--- DATA UNDER STUDY ---
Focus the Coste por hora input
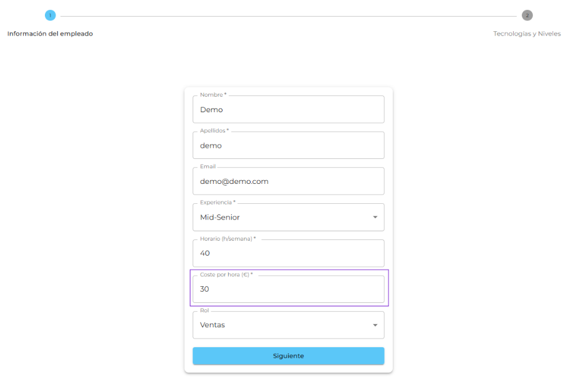(288, 289)
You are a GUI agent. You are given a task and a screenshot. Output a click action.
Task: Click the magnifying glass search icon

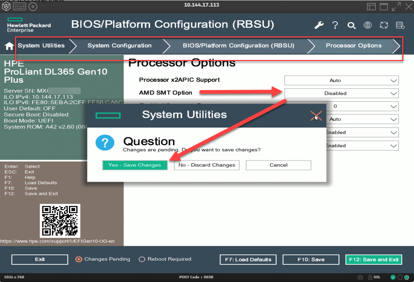point(351,25)

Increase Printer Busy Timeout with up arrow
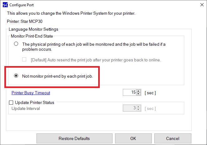point(138,91)
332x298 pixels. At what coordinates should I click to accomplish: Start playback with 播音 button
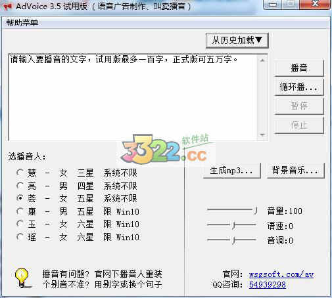tap(298, 68)
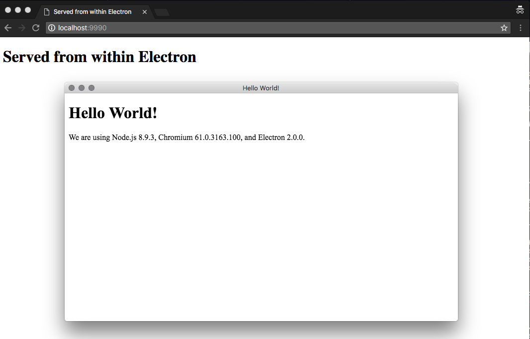Close the 'Served from within Electron' tab
Image resolution: width=530 pixels, height=339 pixels.
[x=145, y=12]
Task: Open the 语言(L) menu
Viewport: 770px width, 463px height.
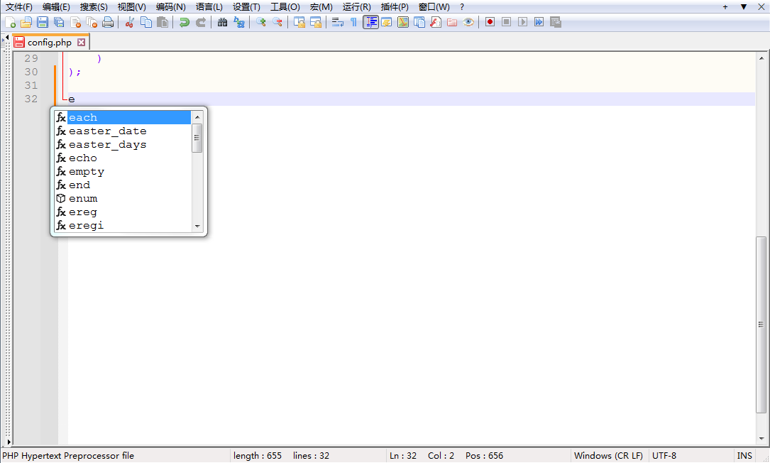Action: tap(209, 6)
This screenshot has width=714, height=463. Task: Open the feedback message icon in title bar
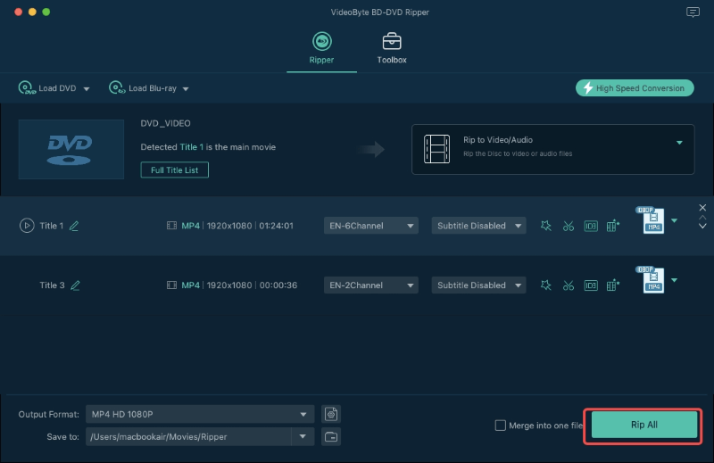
---
# TASK TO CARRY OUT
Set down every entry above exactly as written, but skip the pictures.

# RESPONSE TO THIS EXERCISE
Focus the Coste por hora input
(288, 289)
You are a GUI agent. You are given a task and a screenshot. Output a click action.
Task: Click the magnifying glass search icon

point(351,25)

Increase Printer Busy Timeout with up arrow
point(138,91)
332x298 pixels. At what coordinates should I click to accomplish: Start playback with 播音 button
tap(298, 68)
Close the 'Served from within Electron' tab
Image resolution: width=530 pixels, height=339 pixels.
[x=145, y=12]
Task: Open the 语言(L) menu
Viewport: 770px width, 463px height.
Action: tap(209, 6)
This screenshot has width=714, height=463. Task: Open the feedback message icon in title bar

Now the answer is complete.